Vince est passé maître dans l’art de négocier, dans chaque pays où il se rend, il a appris les mots indispensables, et pratique l’humour avec fraîcheur et délice, faisant rire les vendeuses, ce qui ne les empêche pas d’être très dures en affaire. Vince, grand amateur de jeux de rôle, plonge avec un plaisir non dissimulé dans la négociation qui pourrait s’apparenter à un « grandeur nature ». L’observer est très instructif.
J’ai fini par trouver mon bonheur, trois jolies pierres de lune, deux petites pour des boucles d’oreille et une plus grosse pour un pendentif. Didier immortalise ce moment important, première négociation et achat d’une pierre. C’est un moment très important.
Durant la semaine de notre séjour, nous avons arpenté les différents marchés aux pierres de Mogok, avec toujours le même cérémonial, on regarde une pierre, et comme par magie plein de sachets apparaissent puis disparaissent et ainsi de suite, le tout dans une ambiance toujours très agréable, nous étions cernés de pierres et de sourires…
Quelle expérience unique.
Nous avons découvert aussi le grand marché de Mogok, qui est tout à fait particulier. Il est constitué de deux parties bien distinctes, l’atmosphère de la première est équivalente aux autres marchés, les femmes chapeautées nous encerclent à peine arrivés, jusqu’à disparaître derrière la nuée de couvre chefs en paille, à l’exception de Vince. Imaginez un grand gaillard, lui-même coiffé d’un vrai cuir, qui a connu moult expéditions, qui dépasse de deux têtes les Birmanes, au gabarit plutôt petit et fluet, et qui se délecte de la situation. On devine ses yeux espiègles et rieurs derrière ses lunettes à la forme si caractéristique, puisqu’il a poussé le sens du détail à se faire confectionner des montures et verres sur mesure en forme de losange (c’est à dire selon ses dires de cristal de saphir… Une de ses pierres favorites symbole autrefois de sagesse et de sérénité).
Les femmes sont une fois de plus aux commandes. L’autre partie est différente, il y a des tables avec des parasols, si vous vous installez en pensant que l’on va venir vous passer commande d’un thé birman, vous risquez d’être surpris. Les acheteurs s’installent et les vendeurs viennent proposer leurs pierres. C’est l’endroit où l’on peut voir de très belles pièces, les négociations vont bon train, calculettes, petite balance, liasse de billets, les parties qui se jouent autour des tables sont sérieuses, très sérieuses.
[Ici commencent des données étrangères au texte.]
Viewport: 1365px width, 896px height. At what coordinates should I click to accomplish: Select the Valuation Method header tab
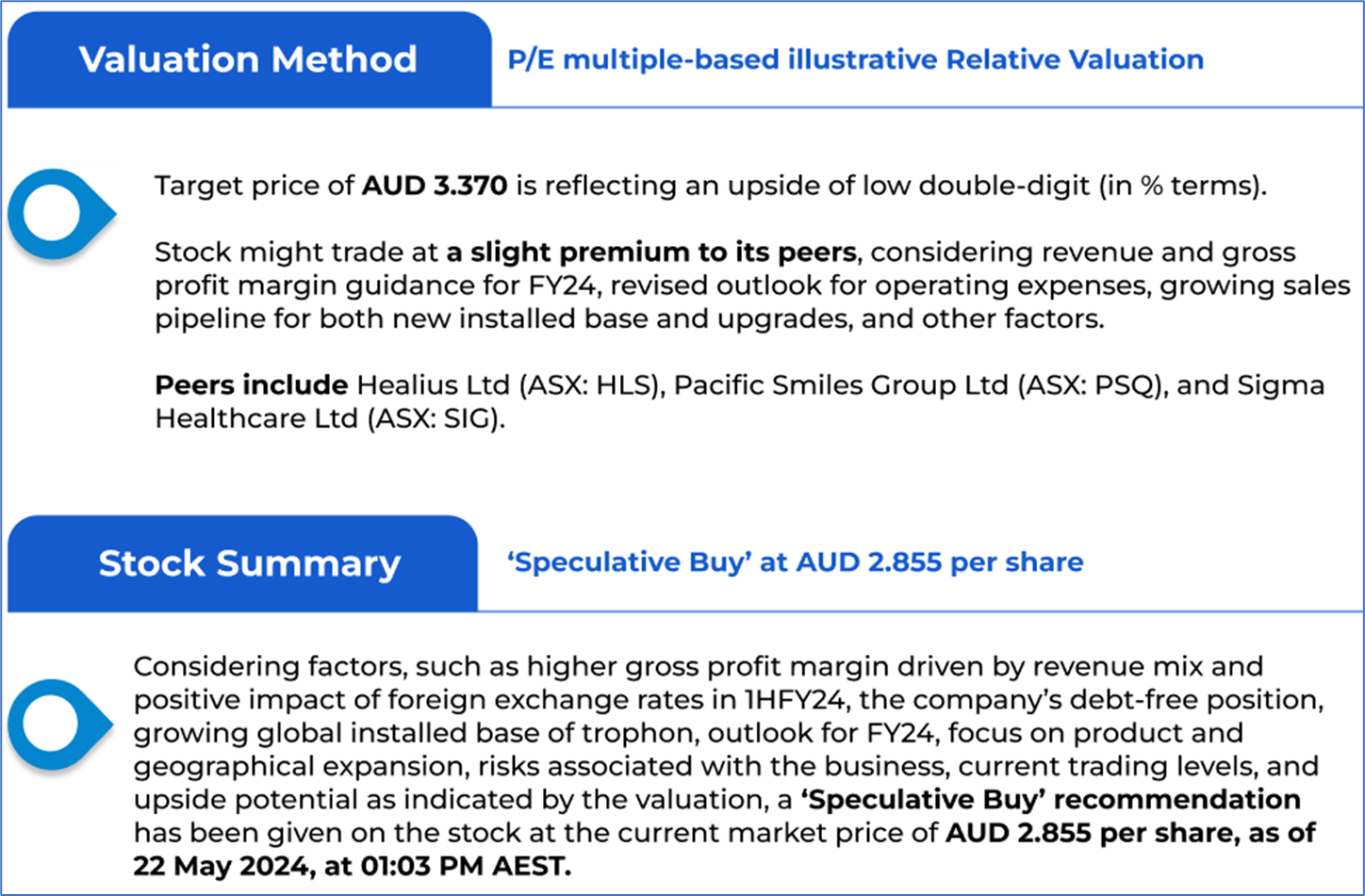pos(248,59)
Une fois de plus, Vince nous a permis d’assister à une séance de négociation. Ce genre de scènes se déroulent dans les marchés, mais peut tout aussi bien arriver dans un bar autour d’un café ou d’un thé, les marchands viennent proposer leur marchandise, d’autant que la présence d’occidentaux ne passe pas inaperçue, car pour l’instant ils sont plutôt rares dans cette enclave.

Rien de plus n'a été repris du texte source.